Related to the so-called conscience clause that would excuse unprofessional refusals of care are religious freedom bills. A current example is Kansas’ HB2453, which passed the Kansas state house last week but died in the state senate yesterday.
Called “An act concerning religious freedoms with respect to marriage,” the bill would have prevented government agencies from compelling individuals and religious organizations to provide employment, employment benefits, and most any product or service to anyone involved in a gay marriage or civil union or even the celebration of one. Arguably, it also would allow businesses and religious organizations to refuse service to anyone involved in a gay relationship.
Calling such bills religious-freedom bills is Orwellian because they would take away freedom. They are about domination, not religion. They would empower people and organizations to deny basic human rights such as engaging in commerce and participating in the community. That’s unneighborly, un-American, unchristian, and unacceptable.
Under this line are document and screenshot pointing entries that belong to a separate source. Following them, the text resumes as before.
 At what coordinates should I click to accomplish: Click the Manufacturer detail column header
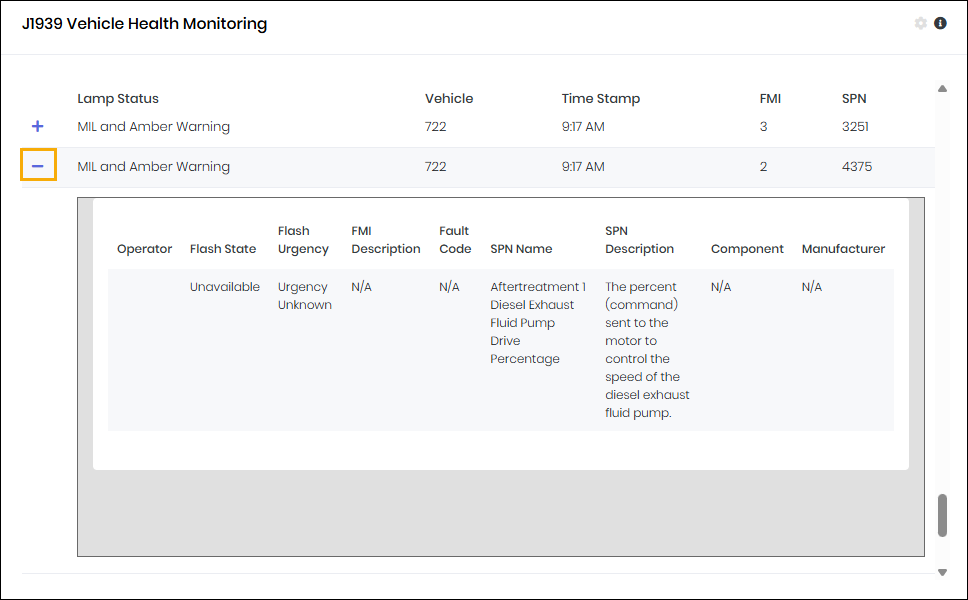[x=843, y=249]
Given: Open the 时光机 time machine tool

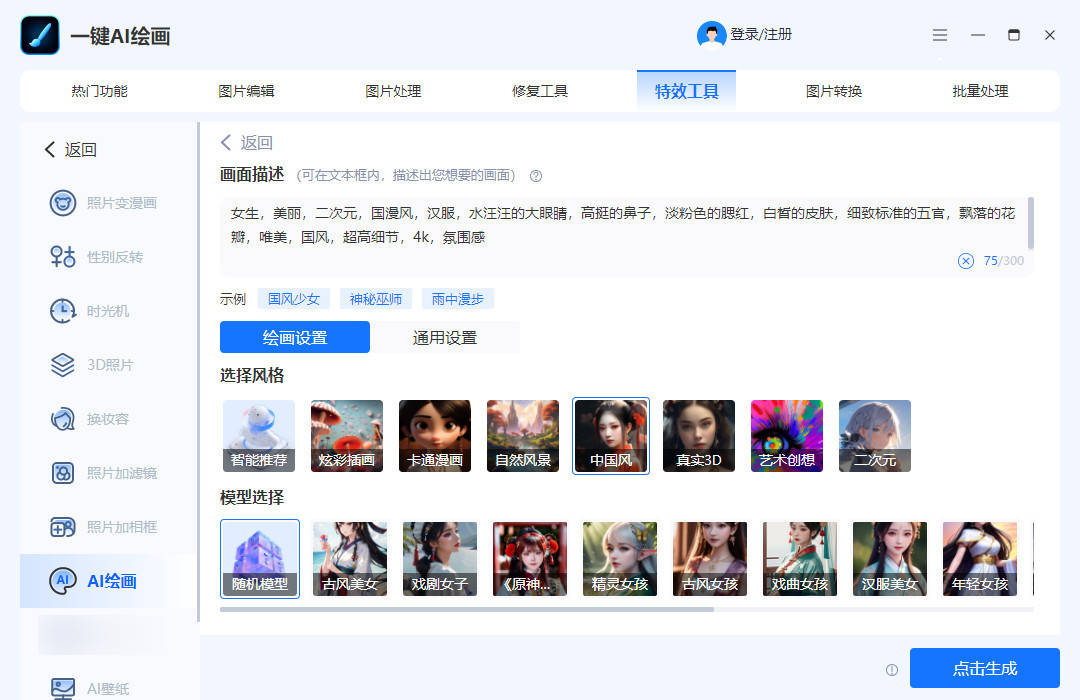Looking at the screenshot, I should 63,311.
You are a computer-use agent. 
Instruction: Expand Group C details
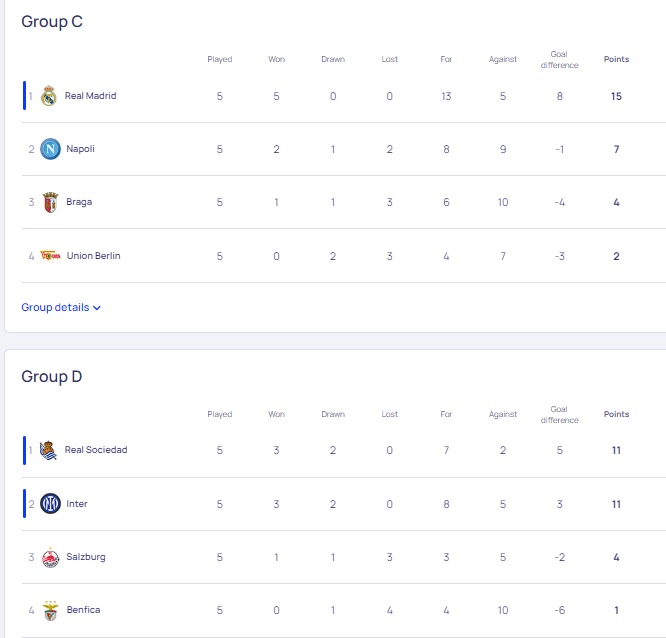pos(61,307)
Besides, in a free society, our freedom depends on respecting the rights of others. If we can call discrimination an act of conscience, why couldn’t others do the same to us?
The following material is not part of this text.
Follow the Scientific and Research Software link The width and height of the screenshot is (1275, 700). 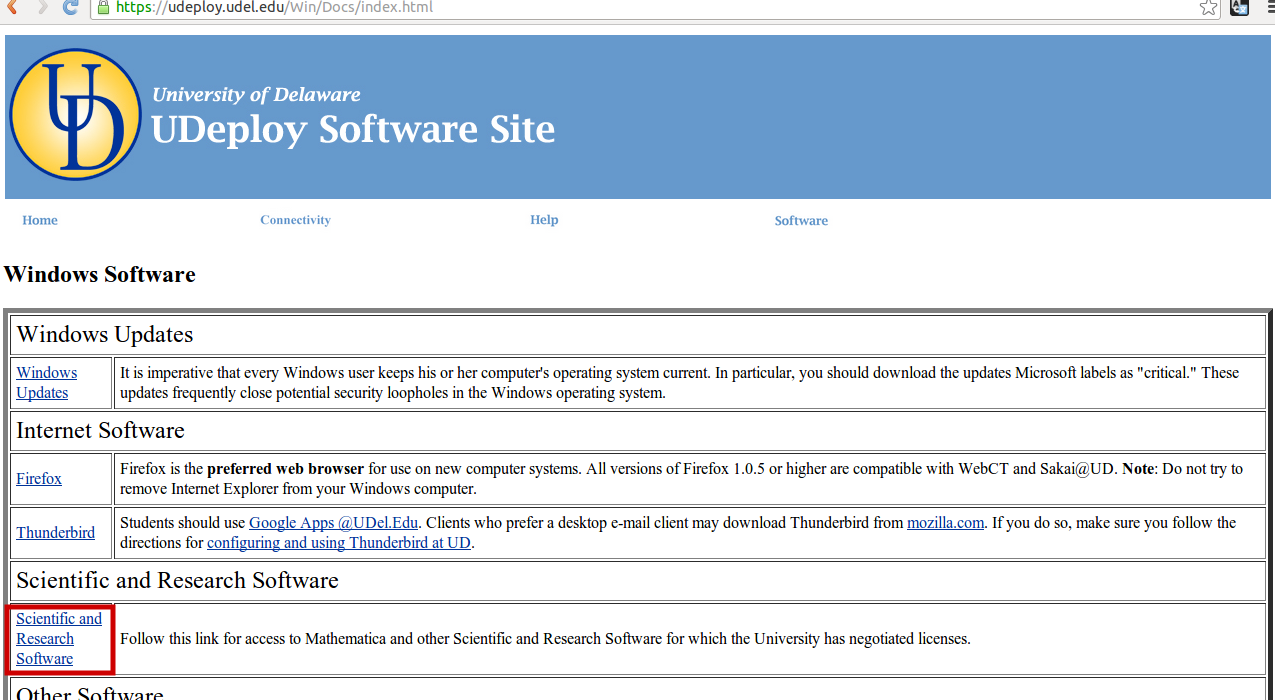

As George Lakoff has pointed out, bullies* use Orwellian language when they know their position is weak. I think Framologists should expose their position’s weakness and the true nature of such legislation by framing them as, perhaps:
- The Freedom for Me but Not for Thee Act
- Another LGBT Discrimination Act
- The Anti-Marriage Act
- The Marriage Inequality Act
- The Marriage Discrimination Act
- The Golden Rule Violation Act
- The Religious Hypocrisy Act
Of these, the first and the last two are my favorites. Whatever we call them, it’s important to avoid calling such legislation “religious freedom” bills because they are not. What do you think Framologists should call them?
*Lakoff used the word conservatives.